▶ Was zu tun ist:
1 - Welche Personen nennt der Text über das gemeinsame Lesen von „Verbrechen und Strafe“ als Beteiligte am Austausch auf Twitter, abgesehen von der schreibenden Person selbst?
2 - Gib aus dem Text über das gemeinsame Lesen von „Verbrechen und Strafe“ den Abschnitt wortgetreu aus: Setz bei den Worten ein, die „Während wir noch“ enthalten, und hör nach „deutlich mehr auf.“ auf.

▶ Ausgewählter Text:
==========
Der erste Monat und damit die ersten Kapitel von Dostojewskijs „Verbrechen und Strafe“ sind Geschichte. Und ich kann Miss Booleana in ihrem ersten Fazit nur zustimmen: Zum Glück lesen wir das Buch als Gruppe! Denn Dostojewskij kann zwar gut schreiben und das Buch liest sich leicht, doch bleibt vieles ungesagt. Was die Figuren antreibt, warum sie denken und handeln, wie sie es in den jeweiligen Situationen tun, bleibt häufig unklar. Dostojewskij wirft uns schnell mitten in die Handlung, hält sich nicht mit Vorgeplänkel auf – was lobenswert ist, mir im Rückblick aber zu wenig Material gibt, um alles immer richtig einordnen zu können. Das gemeinsame Lesen hilft hier ungemein und auf Twitter findet zwischen Jana, Miss Booleana, voidpointer und mir viel Austausch und gemeinsames Grübeln statt.

Zu Beginn erfahren wir lediglich, dass unser Protagonist Rodion Romanowitsch Raskolnikow („Rodja“) verarmt ist, sein Studium abgebrochen hat und etwas Schreckliches plant. Stück für Stück lesen wir heraus, dass er vorhat, seine Pfandleiherin zu ermorden. Obwohl Raskolnikow kein gutes Gefühl bei der Sache hat und die Tat an sich verabscheut, sieht er sie als unabwendbar und einzig logischen Ausweg für seine Situation. Um sich darin zu bestätigen (und Mut zu fassen?), klammert er sich an jeden Strohhalm. Ein Gespräch in einer Kneipe, in dem zwei Männer darüber reden, was für ein schlechter Mensch die Pfandleiherin sei und dass ein Mord an ihr kein Verbrechen wäre, betrachtet Raskolnikow als Rechtfertigung für seine Absicht: Mit dem Mord tue er sozusagen allen einen Gefallen.

Während wir noch darüber grübeln, was Raskolnikow zu dieser Tat wirklich antreibt, was ihn in Armut, Lethargie und soziale Isolation trieb und ob ein Beil eine klug gewählte Mordwaffe darstellt, wird unser Protagonist von Albträumen heimgesucht, die ihm wie ein Omen scheinen. An seiner Absicht ändert das nichts. Kurz darauf steht er in der Wohnung der Pfandleiherin, wo er nicht nur sie, sondern auch ihre Schwester tötet. Der Mord selbst wird von Dostojewskij ziemlich schnell und sachlich abgehandelt. Dadurch ließ er mich relativ kalt – Raskolnikows Albtraum von einem Pferd, das zu Tode gepeitscht wird, wühlte mich deutlich mehr auf.
==========
▶ Datenzeilen:

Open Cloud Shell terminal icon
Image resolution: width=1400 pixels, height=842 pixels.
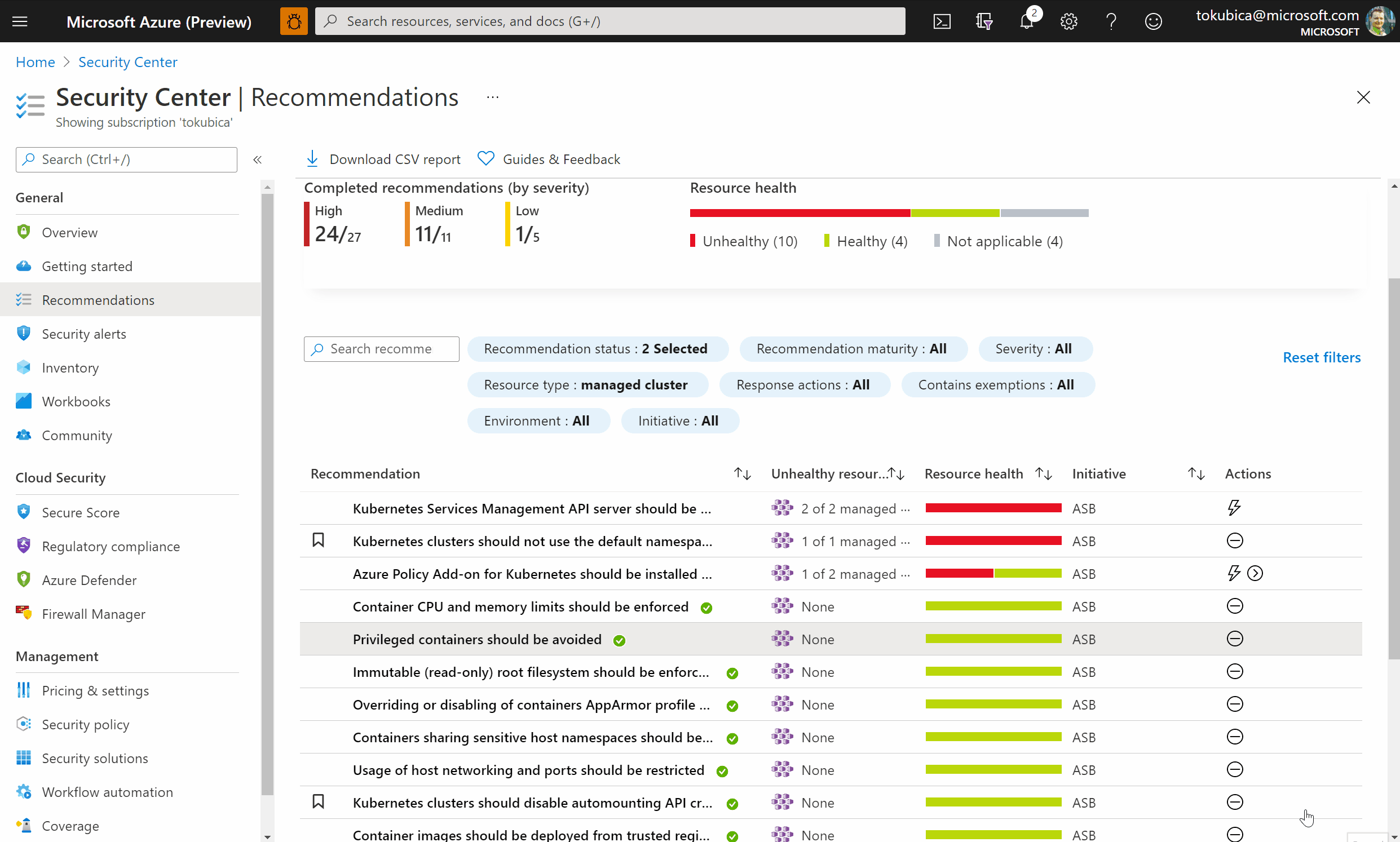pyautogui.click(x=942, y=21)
==========
▶ Die Antworten:
1 - Jana, Miss Booleana und voidpointer.

2 -
Während wir noch darüber grübeln, was Raskolnikow zu dieser Tat wirklich antreibt, was ihn in Armut, Lethargie und soziale Isolation trieb und ob ein Beil eine klug gewählte Mordwaffe darstellt, wird unser Protagonist von Albträumen heimgesucht, die ihm wie ein Omen scheinen. An seiner Absicht ändert das nichts. Kurz darauf steht er in der Wohnung der Pfandleiherin, wo er nicht nur sie, sondern auch ihre Schwester tötet. Der Mord selbst wird von Dostojewskij ziemlich schnell und sachlich abgehandelt. Dadurch ließ er mich relativ kalt – Raskolnikows Albtraum von einem Pferd, das zu Tode gepeitscht wird, wühlte mich deutlich mehr auf.